Study material:
****************

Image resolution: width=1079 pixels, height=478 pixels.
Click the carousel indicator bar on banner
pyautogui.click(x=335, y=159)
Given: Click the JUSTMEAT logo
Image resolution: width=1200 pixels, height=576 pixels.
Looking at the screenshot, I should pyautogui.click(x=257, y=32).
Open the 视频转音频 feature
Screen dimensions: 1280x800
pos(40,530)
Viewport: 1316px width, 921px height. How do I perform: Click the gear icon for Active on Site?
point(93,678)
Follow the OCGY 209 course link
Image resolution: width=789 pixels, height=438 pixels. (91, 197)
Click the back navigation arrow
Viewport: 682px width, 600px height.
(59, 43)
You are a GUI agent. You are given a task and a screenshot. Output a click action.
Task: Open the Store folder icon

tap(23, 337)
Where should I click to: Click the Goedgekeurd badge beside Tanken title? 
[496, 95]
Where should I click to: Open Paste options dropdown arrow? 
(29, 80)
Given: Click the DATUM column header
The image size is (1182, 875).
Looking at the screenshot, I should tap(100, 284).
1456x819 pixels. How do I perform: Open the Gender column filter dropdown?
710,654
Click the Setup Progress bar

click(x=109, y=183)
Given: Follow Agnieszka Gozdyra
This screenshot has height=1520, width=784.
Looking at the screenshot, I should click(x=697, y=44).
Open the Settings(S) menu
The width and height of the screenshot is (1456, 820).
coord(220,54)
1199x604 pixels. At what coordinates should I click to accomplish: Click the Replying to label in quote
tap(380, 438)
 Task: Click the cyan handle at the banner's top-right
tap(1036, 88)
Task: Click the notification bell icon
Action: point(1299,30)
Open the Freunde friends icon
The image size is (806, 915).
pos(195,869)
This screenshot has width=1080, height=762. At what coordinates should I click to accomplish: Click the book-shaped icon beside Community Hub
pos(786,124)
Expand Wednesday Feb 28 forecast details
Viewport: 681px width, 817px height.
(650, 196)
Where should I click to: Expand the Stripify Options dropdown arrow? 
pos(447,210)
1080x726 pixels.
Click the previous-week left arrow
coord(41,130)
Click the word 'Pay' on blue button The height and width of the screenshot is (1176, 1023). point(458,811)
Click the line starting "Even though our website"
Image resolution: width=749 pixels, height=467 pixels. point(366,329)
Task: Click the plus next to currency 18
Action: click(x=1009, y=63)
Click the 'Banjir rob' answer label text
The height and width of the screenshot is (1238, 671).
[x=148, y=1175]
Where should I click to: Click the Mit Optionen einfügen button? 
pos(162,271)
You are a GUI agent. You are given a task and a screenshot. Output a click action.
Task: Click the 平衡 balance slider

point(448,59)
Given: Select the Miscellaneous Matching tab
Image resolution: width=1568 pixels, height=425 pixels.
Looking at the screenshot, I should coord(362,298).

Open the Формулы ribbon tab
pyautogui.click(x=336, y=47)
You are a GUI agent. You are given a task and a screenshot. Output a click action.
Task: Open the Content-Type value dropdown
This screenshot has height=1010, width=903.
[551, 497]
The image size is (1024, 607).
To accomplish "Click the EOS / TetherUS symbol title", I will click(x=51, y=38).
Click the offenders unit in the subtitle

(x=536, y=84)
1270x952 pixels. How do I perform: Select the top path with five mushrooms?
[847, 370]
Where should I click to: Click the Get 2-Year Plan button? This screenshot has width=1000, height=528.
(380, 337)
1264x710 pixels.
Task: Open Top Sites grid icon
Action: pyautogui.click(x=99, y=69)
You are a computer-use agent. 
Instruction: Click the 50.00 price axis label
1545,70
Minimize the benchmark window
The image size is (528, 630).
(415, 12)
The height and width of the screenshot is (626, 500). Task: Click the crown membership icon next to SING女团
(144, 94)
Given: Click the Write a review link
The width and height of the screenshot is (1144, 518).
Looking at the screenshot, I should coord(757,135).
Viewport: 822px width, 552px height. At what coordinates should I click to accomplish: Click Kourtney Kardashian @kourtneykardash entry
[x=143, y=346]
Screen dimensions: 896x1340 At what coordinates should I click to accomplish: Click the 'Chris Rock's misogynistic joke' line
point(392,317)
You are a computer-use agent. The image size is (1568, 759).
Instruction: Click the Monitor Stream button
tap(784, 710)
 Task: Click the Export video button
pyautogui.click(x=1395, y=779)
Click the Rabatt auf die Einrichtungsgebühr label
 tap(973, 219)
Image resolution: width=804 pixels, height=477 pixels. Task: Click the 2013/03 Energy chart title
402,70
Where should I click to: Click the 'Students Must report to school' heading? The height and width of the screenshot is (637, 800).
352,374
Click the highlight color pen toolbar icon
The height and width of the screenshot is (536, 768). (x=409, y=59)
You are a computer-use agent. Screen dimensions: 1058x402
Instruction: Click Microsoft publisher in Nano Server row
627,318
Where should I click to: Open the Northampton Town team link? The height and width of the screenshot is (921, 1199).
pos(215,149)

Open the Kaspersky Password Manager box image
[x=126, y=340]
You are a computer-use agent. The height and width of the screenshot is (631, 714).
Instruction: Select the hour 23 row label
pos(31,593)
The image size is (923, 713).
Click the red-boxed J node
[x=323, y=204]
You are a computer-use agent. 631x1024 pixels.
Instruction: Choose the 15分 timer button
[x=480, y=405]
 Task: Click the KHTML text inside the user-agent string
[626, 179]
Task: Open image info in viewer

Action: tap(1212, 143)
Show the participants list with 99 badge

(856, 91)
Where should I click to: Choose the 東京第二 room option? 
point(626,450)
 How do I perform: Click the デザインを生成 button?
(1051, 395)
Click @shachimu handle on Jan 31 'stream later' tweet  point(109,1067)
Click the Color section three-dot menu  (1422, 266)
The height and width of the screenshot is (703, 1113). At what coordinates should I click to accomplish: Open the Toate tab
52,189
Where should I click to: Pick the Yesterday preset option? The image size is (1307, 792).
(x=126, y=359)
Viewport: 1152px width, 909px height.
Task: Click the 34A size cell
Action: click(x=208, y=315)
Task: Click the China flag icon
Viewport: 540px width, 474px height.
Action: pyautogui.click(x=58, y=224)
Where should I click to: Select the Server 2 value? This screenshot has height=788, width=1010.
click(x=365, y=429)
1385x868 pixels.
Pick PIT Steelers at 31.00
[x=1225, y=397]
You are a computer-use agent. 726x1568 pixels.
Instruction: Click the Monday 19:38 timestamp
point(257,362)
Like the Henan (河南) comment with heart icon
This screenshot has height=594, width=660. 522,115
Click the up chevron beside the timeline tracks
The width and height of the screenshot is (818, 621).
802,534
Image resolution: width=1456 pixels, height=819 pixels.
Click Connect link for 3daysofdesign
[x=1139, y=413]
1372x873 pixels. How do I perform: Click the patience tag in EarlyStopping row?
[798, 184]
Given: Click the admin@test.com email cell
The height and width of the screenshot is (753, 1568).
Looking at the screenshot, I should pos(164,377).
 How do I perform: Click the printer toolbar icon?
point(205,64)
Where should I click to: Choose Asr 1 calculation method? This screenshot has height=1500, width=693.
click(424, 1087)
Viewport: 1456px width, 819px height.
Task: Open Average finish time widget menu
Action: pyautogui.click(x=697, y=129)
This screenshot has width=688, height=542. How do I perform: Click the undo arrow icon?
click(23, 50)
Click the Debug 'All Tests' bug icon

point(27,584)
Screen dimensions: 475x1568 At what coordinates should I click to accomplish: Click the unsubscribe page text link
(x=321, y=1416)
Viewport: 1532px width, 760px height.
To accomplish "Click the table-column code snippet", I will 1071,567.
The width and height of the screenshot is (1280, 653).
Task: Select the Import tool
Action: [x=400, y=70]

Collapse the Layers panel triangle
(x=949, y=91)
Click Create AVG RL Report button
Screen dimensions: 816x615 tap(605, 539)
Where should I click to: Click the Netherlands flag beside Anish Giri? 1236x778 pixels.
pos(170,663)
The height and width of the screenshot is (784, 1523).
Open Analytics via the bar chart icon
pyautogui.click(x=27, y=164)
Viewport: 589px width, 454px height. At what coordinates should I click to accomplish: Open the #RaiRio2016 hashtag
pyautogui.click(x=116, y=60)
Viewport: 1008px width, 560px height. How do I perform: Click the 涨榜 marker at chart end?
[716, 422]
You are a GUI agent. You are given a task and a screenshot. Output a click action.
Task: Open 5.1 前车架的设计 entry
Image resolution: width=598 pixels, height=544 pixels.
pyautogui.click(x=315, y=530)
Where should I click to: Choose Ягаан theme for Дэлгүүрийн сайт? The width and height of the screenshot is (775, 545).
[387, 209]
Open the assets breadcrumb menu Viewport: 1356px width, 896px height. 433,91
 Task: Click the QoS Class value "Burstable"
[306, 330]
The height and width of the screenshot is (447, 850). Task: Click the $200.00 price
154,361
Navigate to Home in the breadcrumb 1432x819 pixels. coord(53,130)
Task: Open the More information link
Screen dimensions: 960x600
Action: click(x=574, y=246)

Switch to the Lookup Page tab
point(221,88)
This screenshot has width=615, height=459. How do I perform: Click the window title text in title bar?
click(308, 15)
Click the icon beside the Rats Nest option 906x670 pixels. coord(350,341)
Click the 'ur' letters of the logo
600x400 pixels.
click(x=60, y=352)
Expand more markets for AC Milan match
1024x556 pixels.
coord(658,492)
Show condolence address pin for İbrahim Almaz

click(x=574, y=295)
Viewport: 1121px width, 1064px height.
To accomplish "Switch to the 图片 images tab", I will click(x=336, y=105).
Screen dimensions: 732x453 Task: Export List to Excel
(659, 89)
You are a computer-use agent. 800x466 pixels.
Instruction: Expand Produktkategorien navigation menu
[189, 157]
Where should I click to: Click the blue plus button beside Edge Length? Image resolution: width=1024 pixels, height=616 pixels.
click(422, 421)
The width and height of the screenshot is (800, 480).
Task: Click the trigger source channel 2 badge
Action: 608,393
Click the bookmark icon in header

****************

Goal of the exercise:
Looking at the data above, show all lines where the word "computer" occurs.

Reply:
You are a computer-use agent. 
You are a computer-use agent. The image size is (1568, 759).
You are a computer-use agent. Screen dimensions: 1058x402
You are a computer-use agent. The height and width of the screenshot is (631, 714).
You are a computer-use agent. 631x1024 pixels.
You are a computer-use agent. 726x1568 pixels.
You are a computer-use agent. 800x466 pixels.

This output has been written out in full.